- [Task description] Update the lines below by replacing every "dropdown arrow" with "drop-down arrow", leaving everything else unchanged.

- [Listed records]
━━━━━━
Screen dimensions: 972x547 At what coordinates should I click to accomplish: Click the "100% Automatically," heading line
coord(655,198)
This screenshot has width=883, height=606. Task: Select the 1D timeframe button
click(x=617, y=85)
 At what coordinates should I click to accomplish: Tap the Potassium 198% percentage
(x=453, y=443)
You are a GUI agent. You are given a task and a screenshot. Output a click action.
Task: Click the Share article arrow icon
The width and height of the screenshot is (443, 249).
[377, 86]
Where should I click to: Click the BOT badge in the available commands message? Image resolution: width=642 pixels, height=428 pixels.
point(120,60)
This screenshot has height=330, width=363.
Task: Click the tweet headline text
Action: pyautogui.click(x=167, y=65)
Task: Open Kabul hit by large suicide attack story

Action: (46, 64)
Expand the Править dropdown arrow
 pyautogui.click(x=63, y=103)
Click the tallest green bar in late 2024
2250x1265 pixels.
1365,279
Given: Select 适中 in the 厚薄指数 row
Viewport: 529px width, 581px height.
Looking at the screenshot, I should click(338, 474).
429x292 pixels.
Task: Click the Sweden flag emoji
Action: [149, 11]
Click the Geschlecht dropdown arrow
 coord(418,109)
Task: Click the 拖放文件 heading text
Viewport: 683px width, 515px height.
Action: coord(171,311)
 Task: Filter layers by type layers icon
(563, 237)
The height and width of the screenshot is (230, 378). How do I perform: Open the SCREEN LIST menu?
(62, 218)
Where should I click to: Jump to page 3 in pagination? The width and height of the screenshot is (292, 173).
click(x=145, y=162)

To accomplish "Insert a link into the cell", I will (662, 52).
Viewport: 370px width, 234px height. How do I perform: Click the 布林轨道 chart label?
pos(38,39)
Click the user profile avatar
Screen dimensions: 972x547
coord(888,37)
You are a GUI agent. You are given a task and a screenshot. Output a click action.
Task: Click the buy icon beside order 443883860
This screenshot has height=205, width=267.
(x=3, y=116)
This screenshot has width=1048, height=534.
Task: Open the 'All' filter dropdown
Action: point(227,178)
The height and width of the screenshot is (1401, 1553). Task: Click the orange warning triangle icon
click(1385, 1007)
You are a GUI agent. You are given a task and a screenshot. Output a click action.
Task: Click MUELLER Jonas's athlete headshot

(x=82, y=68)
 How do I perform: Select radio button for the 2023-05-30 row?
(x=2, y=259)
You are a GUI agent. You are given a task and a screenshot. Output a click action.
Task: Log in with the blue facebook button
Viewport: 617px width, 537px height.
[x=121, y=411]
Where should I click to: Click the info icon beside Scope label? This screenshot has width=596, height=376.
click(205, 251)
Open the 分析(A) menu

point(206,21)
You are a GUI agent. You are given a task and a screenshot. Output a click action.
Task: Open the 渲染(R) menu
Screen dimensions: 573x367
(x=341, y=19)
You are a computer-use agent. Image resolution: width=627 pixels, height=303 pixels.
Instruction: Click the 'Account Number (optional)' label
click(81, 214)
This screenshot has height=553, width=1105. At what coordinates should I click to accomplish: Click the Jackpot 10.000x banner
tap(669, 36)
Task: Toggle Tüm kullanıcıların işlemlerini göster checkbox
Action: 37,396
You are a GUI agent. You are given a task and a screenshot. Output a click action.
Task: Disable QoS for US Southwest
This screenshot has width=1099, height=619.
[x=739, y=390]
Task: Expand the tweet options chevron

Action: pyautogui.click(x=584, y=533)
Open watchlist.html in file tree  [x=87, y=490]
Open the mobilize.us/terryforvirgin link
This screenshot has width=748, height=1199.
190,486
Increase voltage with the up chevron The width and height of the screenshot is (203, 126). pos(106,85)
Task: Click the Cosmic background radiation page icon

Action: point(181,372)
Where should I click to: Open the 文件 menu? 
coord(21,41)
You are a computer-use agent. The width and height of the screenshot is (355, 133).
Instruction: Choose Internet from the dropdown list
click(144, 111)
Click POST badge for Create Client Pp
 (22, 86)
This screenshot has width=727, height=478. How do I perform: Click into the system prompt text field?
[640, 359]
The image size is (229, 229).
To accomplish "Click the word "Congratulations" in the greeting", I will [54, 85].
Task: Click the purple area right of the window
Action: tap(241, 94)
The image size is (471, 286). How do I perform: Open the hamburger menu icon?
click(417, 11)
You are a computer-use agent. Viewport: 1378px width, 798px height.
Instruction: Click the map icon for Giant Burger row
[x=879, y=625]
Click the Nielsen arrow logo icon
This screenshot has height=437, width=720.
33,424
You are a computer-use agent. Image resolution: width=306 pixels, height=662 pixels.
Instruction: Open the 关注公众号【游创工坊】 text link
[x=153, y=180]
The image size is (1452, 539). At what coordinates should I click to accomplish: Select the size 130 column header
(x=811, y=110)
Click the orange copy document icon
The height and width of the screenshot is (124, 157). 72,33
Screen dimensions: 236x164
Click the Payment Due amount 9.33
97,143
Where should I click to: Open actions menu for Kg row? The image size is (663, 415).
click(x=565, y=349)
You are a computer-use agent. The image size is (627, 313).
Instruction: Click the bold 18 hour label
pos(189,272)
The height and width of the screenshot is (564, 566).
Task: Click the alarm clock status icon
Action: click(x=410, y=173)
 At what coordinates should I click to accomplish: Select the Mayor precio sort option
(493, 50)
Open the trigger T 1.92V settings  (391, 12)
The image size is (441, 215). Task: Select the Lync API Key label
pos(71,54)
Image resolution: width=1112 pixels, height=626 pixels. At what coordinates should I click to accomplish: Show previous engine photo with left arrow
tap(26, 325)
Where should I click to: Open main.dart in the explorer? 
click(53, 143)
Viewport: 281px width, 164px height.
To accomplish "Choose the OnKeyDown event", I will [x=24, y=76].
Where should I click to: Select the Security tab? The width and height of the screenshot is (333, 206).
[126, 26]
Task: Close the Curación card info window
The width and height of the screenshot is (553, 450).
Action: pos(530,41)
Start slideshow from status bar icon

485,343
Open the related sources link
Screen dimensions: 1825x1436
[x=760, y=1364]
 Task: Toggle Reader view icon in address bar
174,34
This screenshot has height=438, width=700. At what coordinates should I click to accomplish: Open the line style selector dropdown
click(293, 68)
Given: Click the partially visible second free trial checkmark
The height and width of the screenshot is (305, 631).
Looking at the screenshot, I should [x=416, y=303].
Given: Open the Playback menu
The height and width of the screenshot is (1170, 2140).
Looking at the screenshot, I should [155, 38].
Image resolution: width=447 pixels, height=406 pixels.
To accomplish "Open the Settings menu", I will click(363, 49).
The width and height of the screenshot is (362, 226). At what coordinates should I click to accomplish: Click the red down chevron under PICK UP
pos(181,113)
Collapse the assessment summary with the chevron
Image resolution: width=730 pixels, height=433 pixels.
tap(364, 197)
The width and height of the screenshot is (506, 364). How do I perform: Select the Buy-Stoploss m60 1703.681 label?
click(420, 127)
━━━━━━
- [Solution]
Screen dimensions: 972x547 At what coordinates should I click to accomplish: Click the "100% Automatically," heading line
coord(655,198)
This screenshot has width=883, height=606. Task: Select the 1D timeframe button
click(x=617, y=85)
 At what coordinates should I click to accomplish: Tap the Potassium 198% percentage
(x=453, y=443)
You are a GUI agent. You are given a task and a screenshot. Output a click action.
Task: Click the Share article arrow icon
The width and height of the screenshot is (443, 249).
[377, 86]
Where should I click to: Click the BOT badge in the available commands message? Image resolution: width=642 pixels, height=428 pixels.
point(120,60)
This screenshot has height=330, width=363.
Task: Click the tweet headline text
Action: pyautogui.click(x=167, y=65)
Task: Open Kabul hit by large suicide attack story

Action: (46, 64)
Expand the Править drop-down arrow
 pyautogui.click(x=63, y=103)
Click the tallest green bar in late 2024
2250x1265 pixels.
1365,279
Given: Select 适中 in the 厚薄指数 row
Viewport: 529px width, 581px height.
Looking at the screenshot, I should click(338, 474).
429x292 pixels.
Task: Click the Sweden flag emoji
Action: [149, 11]
Click the Geschlecht drop-down arrow
 coord(418,109)
Task: Click the 拖放文件 heading text
Viewport: 683px width, 515px height.
Action: coord(171,311)
 Task: Filter layers by type layers icon
(563, 237)
The height and width of the screenshot is (230, 378). How do I perform: Open the SCREEN LIST menu?
(62, 218)
Where should I click to: Jump to page 3 in pagination? The width and height of the screenshot is (292, 173).
click(x=145, y=162)

To accomplish "Insert a link into the cell", I will (662, 52).
Viewport: 370px width, 234px height. How do I perform: Click the 布林轨道 chart label?
pos(38,39)
Click the user profile avatar
Screen dimensions: 972x547
coord(888,37)
You are a GUI agent. You are given a task and a screenshot. Output a click action.
Task: Click the buy icon beside order 443883860
This screenshot has height=205, width=267.
(x=3, y=116)
This screenshot has width=1048, height=534.
Task: Open the 'All' filter dropdown
Action: point(227,178)
The height and width of the screenshot is (1401, 1553). Task: Click the orange warning triangle icon
click(1385, 1007)
You are a GUI agent. You are given a task and a screenshot. Output a click action.
Task: Click MUELLER Jonas's athlete headshot

(x=82, y=68)
 How do I perform: Select radio button for the 2023-05-30 row?
(x=2, y=259)
You are a GUI agent. You are given a task and a screenshot. Output a click action.
Task: Log in with the blue facebook button
Viewport: 617px width, 537px height.
[x=121, y=411]
Where should I click to: Click the info icon beside Scope label? This screenshot has width=596, height=376.
click(205, 251)
Open the 分析(A) menu

point(206,21)
You are a GUI agent. You are given a task and a screenshot. Output a click action.
Task: Open the 渲染(R) menu
Screen dimensions: 573x367
(x=341, y=19)
You are a computer-use agent. Image resolution: width=627 pixels, height=303 pixels.
Instruction: Click the 'Account Number (optional)' label
click(81, 214)
This screenshot has height=553, width=1105. At what coordinates should I click to accomplish: Click the Jackpot 10.000x banner
tap(669, 36)
Task: Toggle Tüm kullanıcıların işlemlerini göster checkbox
Action: 37,396
You are a GUI agent. You are given a task and a screenshot. Output a click action.
Task: Disable QoS for US Southwest
This screenshot has width=1099, height=619.
[x=739, y=390]
Task: Expand the tweet options chevron

Action: pyautogui.click(x=584, y=533)
Open watchlist.html in file tree  [x=87, y=490]
Open the mobilize.us/terryforvirgin link
This screenshot has width=748, height=1199.
190,486
Increase voltage with the up chevron The width and height of the screenshot is (203, 126). pos(106,85)
Task: Click the Cosmic background radiation page icon

Action: point(181,372)
Where should I click to: Open the 文件 menu? 
coord(21,41)
You are a computer-use agent. The width and height of the screenshot is (355, 133).
Instruction: Choose Internet from the dropdown list
click(144, 111)
Click POST badge for Create Client Pp
 (22, 86)
This screenshot has width=727, height=478. How do I perform: Click into the system prompt text field?
[640, 359]
The image size is (229, 229).
To accomplish "Click the word "Congratulations" in the greeting", I will [54, 85].
Task: Click the purple area right of the window
Action: tap(241, 94)
The image size is (471, 286). How do I perform: Open the hamburger menu icon?
click(417, 11)
You are a computer-use agent. Viewport: 1378px width, 798px height.
Instruction: Click the map icon for Giant Burger row
[x=879, y=625]
Click the Nielsen arrow logo icon
This screenshot has height=437, width=720.
33,424
You are a computer-use agent. Image resolution: width=306 pixels, height=662 pixels.
Instruction: Open the 关注公众号【游创工坊】 text link
[x=153, y=180]
The image size is (1452, 539). At what coordinates should I click to accomplish: Select the size 130 column header
(x=811, y=110)
Click the orange copy document icon
The height and width of the screenshot is (124, 157). 72,33
Screen dimensions: 236x164
Click the Payment Due amount 9.33
97,143
Where should I click to: Open actions menu for Kg row? The image size is (663, 415).
click(x=565, y=349)
You are a computer-use agent. The image size is (627, 313).
Instruction: Click the bold 18 hour label
pos(189,272)
The height and width of the screenshot is (564, 566).
Task: Click the alarm clock status icon
Action: click(x=410, y=173)
 At what coordinates should I click to accomplish: Select the Mayor precio sort option
(493, 50)
Open the trigger T 1.92V settings  (391, 12)
The image size is (441, 215). Task: Select the Lync API Key label
pos(71,54)
Image resolution: width=1112 pixels, height=626 pixels. At what coordinates should I click to accomplish: Show previous engine photo with left arrow
tap(26, 325)
Where should I click to: Open main.dart in the explorer? 
click(53, 143)
Viewport: 281px width, 164px height.
To accomplish "Choose the OnKeyDown event", I will [x=24, y=76].
Where should I click to: Select the Security tab? The width and height of the screenshot is (333, 206).
[126, 26]
Task: Close the Curación card info window
The width and height of the screenshot is (553, 450).
Action: pos(530,41)
Start slideshow from status bar icon

485,343
Open the related sources link
Screen dimensions: 1825x1436
[x=760, y=1364]
 Task: Toggle Reader view icon in address bar
174,34
This screenshot has height=438, width=700. At what coordinates should I click to accomplish: Open the line style selector dropdown
click(293, 68)
Given: Click the partially visible second free trial checkmark
The height and width of the screenshot is (305, 631).
Looking at the screenshot, I should [x=416, y=303].
Given: Open the Playback menu
The height and width of the screenshot is (1170, 2140).
Looking at the screenshot, I should [155, 38].
Image resolution: width=447 pixels, height=406 pixels.
To accomplish "Open the Settings menu", I will click(363, 49).
The width and height of the screenshot is (362, 226). At what coordinates should I click to accomplish: Click the red down chevron under PICK UP
pos(181,113)
Collapse the assessment summary with the chevron
Image resolution: width=730 pixels, height=433 pixels.
tap(364, 197)
The width and height of the screenshot is (506, 364). How do I perform: Select the Buy-Stoploss m60 1703.681 label?
click(420, 127)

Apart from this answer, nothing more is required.